Che cos’è l’Illuminismo
da Immanuel Kant, Che cos’è l’Illuminismo, a cura di Nicolao Merker, Editori Riuniti, Roma - 1997
L’Illuminismo è l’uscita dell’uomo da uno stato di minorità il quale è da imputare a lui stesso. Minorità è l’incapacità di servirsi del proprio intelletto senza la guida di un altro. Imputabile a se stessi è questa minorità se la causa di essa non dipende da difetto di intelligenza, ma dalla mancanza di decisione e del coraggio di servirsi del proprio intelletto senza esser guidati da un altro.
Sapere aude! Abbi il coraggio di servirti della tua propria intelligenza! È dunque il motto dell’Illuminismo.
La pigrizia e la viltà sono le cause per cui tanta parte degli uomini, dopo che la natura li ha da lungo tempo affrancati dall’eterodirezione (naturaliter maiorennes), tuttavia rimangono volentieri minorenni per l’intera vita: e per cui riesce tanto facile agli altri erigersi a loro tutori. È tanto comodo essere minorenni! Se ho un libro che pensa per me, un direttore spirituale che ha coscienza per me, un medico che decide per me sulla dieta che mi conviene, ecc., io non ho più bisogno di darmi pensiero da me. Purché io sia in grado di pagare, non ho bisogno di pensare: altri si assumeranno per me questa noiosa occupazione. A far si che la stragrande maggioranza degli uomini (e con essi tutto il bel sesso) ritenga il passaggio allo stato di maggiorità, oltreché difficile, anche molto pericoloso, provvedono già quei tutori che si sono assunti con tanta benevolenza l’alta sorveglianza sopra costoro. Dopo averli in un primo tempo istupiditi come fossero animali domestici e aver accuratamente impedito che queste pacifiche creature osassero muovere un passo fuori del girello da bambini in cui le hanno imprigionate, in un secondo tempo mostrano ad esse il pericolo che le minaccia qualora tentassero di camminare da sole. Ora questo pericolo non è poi così grande come loro si fa credere, poiché a prezzo di qualche caduta essi alla fine imparerebbero a camminare: ma un esempio di questo genere rende comunque paurosi e di solito distoglie la gente da ogni ulteriore tentativo.

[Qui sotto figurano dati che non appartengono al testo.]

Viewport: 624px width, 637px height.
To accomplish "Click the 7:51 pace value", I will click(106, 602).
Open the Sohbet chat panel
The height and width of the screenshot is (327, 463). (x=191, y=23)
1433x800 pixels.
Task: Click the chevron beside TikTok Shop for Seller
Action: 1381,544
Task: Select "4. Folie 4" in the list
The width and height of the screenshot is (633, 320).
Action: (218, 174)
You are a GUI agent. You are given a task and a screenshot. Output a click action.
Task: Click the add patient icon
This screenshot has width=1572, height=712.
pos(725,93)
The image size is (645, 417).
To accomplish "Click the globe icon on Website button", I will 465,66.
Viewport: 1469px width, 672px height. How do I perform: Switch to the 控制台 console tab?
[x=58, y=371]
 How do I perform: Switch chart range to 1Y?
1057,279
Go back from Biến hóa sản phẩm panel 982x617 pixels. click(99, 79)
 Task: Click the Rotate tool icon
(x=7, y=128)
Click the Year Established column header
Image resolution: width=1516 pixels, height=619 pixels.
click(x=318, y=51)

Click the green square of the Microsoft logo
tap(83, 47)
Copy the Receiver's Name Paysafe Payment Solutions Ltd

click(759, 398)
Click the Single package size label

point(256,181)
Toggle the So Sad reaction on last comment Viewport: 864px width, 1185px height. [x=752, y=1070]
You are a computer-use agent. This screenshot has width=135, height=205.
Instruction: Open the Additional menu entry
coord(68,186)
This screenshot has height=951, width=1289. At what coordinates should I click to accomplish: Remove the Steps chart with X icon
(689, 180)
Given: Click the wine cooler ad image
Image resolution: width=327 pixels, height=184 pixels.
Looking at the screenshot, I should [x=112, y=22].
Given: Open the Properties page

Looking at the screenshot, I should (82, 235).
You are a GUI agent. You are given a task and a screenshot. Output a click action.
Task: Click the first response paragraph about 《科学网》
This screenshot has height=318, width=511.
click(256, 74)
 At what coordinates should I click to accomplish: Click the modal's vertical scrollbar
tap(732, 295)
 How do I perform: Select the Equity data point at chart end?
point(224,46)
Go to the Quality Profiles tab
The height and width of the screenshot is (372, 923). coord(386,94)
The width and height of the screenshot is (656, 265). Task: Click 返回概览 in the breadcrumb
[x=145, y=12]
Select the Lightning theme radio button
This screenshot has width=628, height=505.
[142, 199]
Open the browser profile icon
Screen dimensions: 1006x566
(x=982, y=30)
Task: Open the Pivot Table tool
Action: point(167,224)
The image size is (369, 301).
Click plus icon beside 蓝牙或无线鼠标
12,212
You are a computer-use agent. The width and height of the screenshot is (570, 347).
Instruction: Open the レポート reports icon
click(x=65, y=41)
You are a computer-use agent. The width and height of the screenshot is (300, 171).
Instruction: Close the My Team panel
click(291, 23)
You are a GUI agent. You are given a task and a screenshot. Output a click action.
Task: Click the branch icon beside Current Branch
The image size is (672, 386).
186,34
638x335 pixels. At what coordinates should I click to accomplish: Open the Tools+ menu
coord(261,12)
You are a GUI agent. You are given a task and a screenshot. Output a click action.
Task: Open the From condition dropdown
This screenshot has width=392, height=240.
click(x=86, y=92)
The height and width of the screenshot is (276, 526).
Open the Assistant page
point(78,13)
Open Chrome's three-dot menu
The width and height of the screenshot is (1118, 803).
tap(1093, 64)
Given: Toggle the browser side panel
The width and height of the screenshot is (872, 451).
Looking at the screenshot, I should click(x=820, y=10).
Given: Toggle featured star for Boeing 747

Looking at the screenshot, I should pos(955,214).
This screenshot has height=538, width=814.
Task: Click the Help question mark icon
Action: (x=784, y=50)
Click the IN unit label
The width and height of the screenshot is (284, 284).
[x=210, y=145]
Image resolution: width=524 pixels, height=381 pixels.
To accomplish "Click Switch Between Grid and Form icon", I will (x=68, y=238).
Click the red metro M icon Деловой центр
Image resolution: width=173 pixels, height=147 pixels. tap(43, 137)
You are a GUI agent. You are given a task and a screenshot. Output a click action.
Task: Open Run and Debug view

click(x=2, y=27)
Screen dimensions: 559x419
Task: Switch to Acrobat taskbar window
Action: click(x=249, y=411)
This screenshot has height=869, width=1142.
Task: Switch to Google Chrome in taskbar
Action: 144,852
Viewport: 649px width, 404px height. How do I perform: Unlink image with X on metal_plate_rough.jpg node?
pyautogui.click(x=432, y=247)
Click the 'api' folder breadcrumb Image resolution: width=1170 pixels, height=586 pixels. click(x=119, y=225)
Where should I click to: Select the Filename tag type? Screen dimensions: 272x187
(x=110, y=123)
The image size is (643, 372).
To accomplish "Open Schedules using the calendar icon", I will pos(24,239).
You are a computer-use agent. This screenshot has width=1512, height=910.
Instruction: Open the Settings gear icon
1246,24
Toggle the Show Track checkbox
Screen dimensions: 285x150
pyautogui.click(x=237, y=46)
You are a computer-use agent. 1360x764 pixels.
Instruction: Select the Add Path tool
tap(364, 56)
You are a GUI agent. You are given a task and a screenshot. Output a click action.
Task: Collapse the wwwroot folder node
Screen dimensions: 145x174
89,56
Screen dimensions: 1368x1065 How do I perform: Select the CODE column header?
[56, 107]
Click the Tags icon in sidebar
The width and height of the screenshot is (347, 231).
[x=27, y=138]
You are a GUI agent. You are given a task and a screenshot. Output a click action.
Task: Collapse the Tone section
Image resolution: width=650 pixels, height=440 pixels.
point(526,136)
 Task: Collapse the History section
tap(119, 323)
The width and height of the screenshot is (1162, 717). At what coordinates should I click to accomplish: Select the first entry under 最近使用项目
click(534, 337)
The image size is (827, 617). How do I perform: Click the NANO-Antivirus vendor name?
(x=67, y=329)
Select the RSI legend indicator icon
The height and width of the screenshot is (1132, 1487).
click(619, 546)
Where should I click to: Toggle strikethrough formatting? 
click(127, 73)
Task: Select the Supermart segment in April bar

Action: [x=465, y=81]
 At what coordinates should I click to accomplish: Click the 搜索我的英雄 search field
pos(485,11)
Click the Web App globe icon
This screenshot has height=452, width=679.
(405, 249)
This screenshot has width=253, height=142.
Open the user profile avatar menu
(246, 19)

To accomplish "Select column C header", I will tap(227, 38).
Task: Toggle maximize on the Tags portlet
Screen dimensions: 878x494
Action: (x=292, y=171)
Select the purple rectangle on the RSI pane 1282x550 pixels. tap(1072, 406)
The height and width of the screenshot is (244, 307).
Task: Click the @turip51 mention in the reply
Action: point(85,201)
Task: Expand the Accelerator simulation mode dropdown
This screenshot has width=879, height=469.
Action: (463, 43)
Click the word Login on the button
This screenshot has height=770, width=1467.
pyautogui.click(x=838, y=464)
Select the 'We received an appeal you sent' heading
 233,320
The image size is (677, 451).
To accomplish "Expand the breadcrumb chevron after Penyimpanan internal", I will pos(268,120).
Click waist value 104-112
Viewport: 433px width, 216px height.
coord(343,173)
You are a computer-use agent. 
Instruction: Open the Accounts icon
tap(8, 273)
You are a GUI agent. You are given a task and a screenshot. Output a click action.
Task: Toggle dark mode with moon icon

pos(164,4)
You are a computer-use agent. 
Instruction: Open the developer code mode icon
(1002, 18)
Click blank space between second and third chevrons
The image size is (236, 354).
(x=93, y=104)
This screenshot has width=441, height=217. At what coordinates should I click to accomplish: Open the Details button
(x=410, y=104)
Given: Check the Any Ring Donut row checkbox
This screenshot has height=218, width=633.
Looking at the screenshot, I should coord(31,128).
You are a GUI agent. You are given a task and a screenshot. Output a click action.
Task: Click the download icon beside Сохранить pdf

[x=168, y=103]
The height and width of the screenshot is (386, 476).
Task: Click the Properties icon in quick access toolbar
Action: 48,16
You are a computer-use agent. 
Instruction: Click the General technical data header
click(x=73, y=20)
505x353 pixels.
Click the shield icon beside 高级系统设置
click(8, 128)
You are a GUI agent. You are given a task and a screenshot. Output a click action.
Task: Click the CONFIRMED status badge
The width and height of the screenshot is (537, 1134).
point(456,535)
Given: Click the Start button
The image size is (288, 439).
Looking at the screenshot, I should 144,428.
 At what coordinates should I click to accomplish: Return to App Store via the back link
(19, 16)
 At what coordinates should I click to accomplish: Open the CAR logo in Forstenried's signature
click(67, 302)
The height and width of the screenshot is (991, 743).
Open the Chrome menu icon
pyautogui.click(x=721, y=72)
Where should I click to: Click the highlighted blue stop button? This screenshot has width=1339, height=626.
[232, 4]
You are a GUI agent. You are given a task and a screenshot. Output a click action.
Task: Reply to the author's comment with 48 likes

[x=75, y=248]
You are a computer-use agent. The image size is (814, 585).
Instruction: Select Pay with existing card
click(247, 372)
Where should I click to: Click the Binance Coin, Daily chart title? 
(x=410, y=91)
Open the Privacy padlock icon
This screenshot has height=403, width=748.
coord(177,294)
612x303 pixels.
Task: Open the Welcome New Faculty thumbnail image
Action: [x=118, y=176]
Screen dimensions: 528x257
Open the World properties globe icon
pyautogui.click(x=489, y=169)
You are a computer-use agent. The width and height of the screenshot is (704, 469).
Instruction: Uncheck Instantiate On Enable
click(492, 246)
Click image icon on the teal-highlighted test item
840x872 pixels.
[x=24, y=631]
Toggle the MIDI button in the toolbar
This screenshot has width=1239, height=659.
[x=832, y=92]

È dunque difficile per ogni singolo uomo districarsi dalla minorità che per lui è diventata pressoché una seconda natura. È giunto perfino ad amarla, e attualmente è davvero incapace di servirsi del suo proprio intelletto, non essendogli mai stato consentito di metterlo alla prova.
Regole e formule, questi strumenti meccanici di un uso razionale o piuttosto di un abuso delle sue disposizioni naturali, sono i ceppi di una eterna minorità.